Of course, some students thrive in noisier environments. But for those who would rather not run the rat race in the library, there are plenty of other places to prepare for the final week of the semester. Schenley Park is a great place to start, for instance.

Exercising increases endorphin levels, which reduces stress, makes you happier and helps you sleep. Accomplishing a run gives you the satisfaction of doing something from start to finish, which is hard to get from hours of studying.

Healthy habits are key to making the most of finals week, so if the thought of going for a run causes you more stress than doing another chapter, take heart — you don’t have to go any further than your own kitchen.

If you’re lucky enough to have a kitchen of your own, take advantage of it.
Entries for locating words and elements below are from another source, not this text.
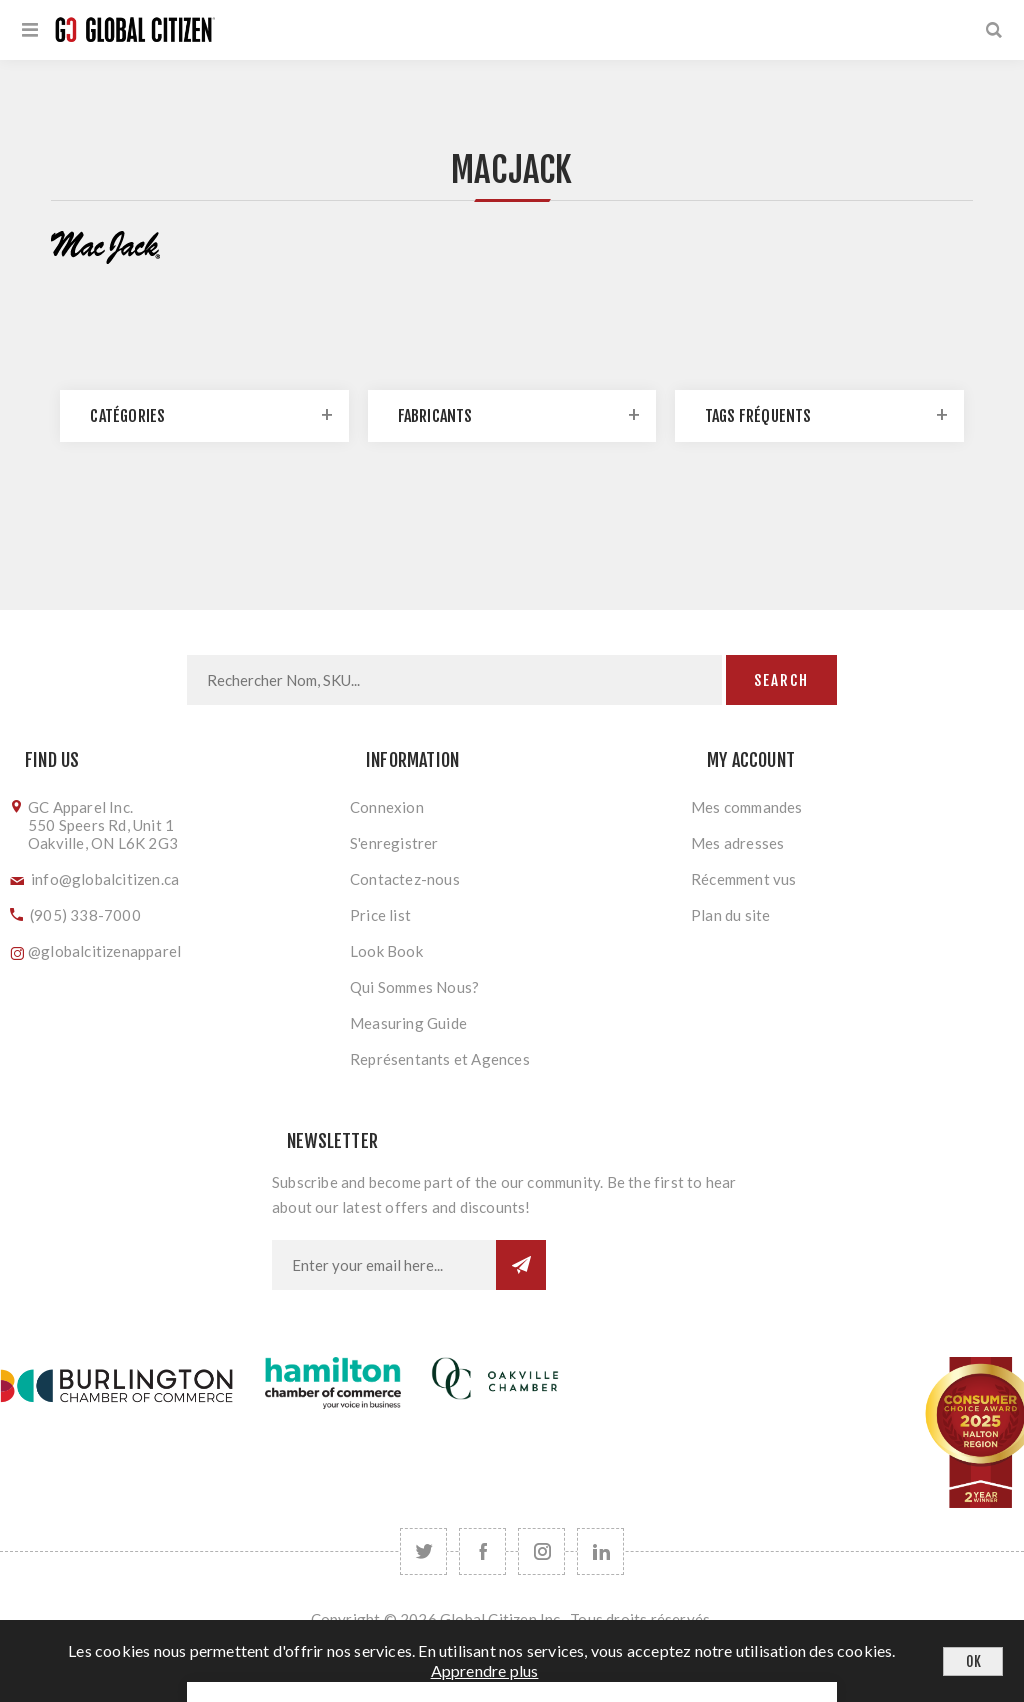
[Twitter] (423, 1551)
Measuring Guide (408, 1023)
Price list (380, 915)
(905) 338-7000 (85, 915)
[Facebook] (482, 1551)
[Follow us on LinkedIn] (600, 1551)
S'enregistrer (394, 843)
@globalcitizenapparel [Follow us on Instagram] (104, 951)
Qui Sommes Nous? (414, 987)
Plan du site (730, 915)
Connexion (387, 807)
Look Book (386, 951)
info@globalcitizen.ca (105, 879)
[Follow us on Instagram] (541, 1551)
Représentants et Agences (440, 1059)
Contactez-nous (405, 879)
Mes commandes (747, 807)
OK (973, 1661)
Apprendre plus (485, 1670)
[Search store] (454, 680)
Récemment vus (744, 879)
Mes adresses (737, 843)
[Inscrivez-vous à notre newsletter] (384, 1265)
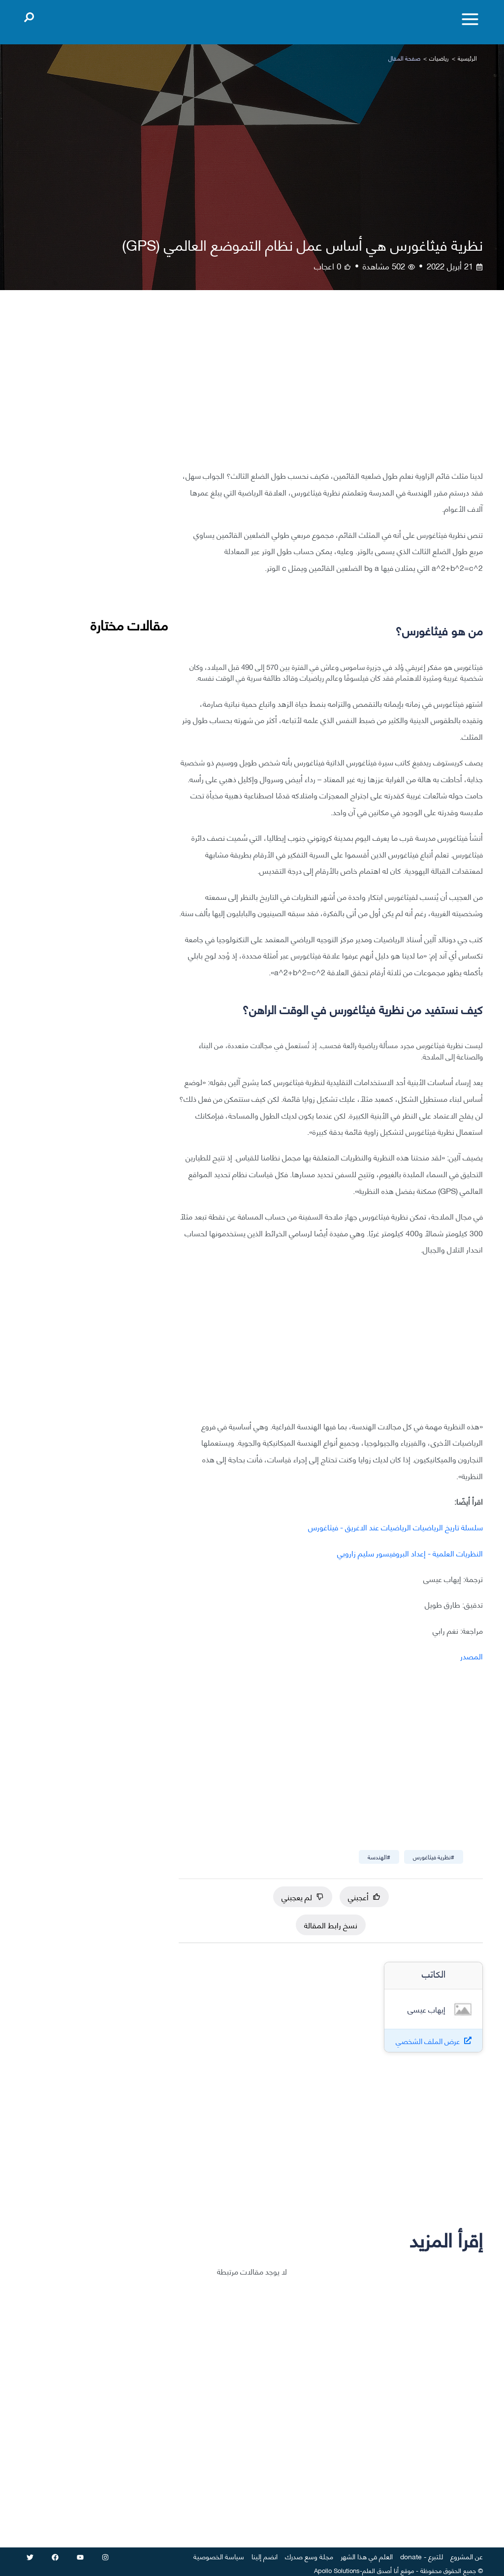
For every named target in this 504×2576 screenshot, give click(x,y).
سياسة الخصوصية (218, 2556)
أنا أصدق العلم (380, 2570)
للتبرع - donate (421, 2556)
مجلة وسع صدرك (309, 2556)
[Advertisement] (331, 387)
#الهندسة (379, 1856)
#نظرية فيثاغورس (433, 1856)
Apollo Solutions (337, 2570)
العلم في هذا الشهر (367, 2556)
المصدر (471, 1656)
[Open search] (29, 15)
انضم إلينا (265, 2556)
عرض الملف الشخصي (428, 2041)
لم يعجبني (303, 1896)
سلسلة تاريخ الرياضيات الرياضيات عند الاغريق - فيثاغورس (395, 1526)
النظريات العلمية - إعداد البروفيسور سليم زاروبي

Firing up the oven is one of the best forms of stress relief — you can be confident you’ll be proud of what you make, a fate not guaranteed from a test result. Even if you burn the chicken, you still made the chicken. It’s a tangible way to see that you’ve accomplished something, unlike the hours you spend pouring information into your brain, hoping it’s still there when your pencil hits the paper on the exam this week.

Since classes aren’t in session during this last week, it’s actually more feasible to do activities like exercising or cooking than it is during the regular semester when classes and clubs limit free time during the day.

Some students may see this as an opportunity to have uninterrupted study time for days on end — but that might be one of the worst ideas possible. Not only can overworking the brain contribute to a decline in memory and thinking skills, it also turns the week into a dreadful thing it really doesn’t have to be.

Maybe the first step is taking a deep breath and realizing that there is time. There’s time for both an Organic Chemistry practice test and time for a 20 minute walk. Time to prepare the group project and time to bake chocolate chip cookies at the end of the day, too.

Finals do not have to be the backbreaking affair we’ve dressed them up to be — maybe if we decided to look at the week under a different light, we’d see that.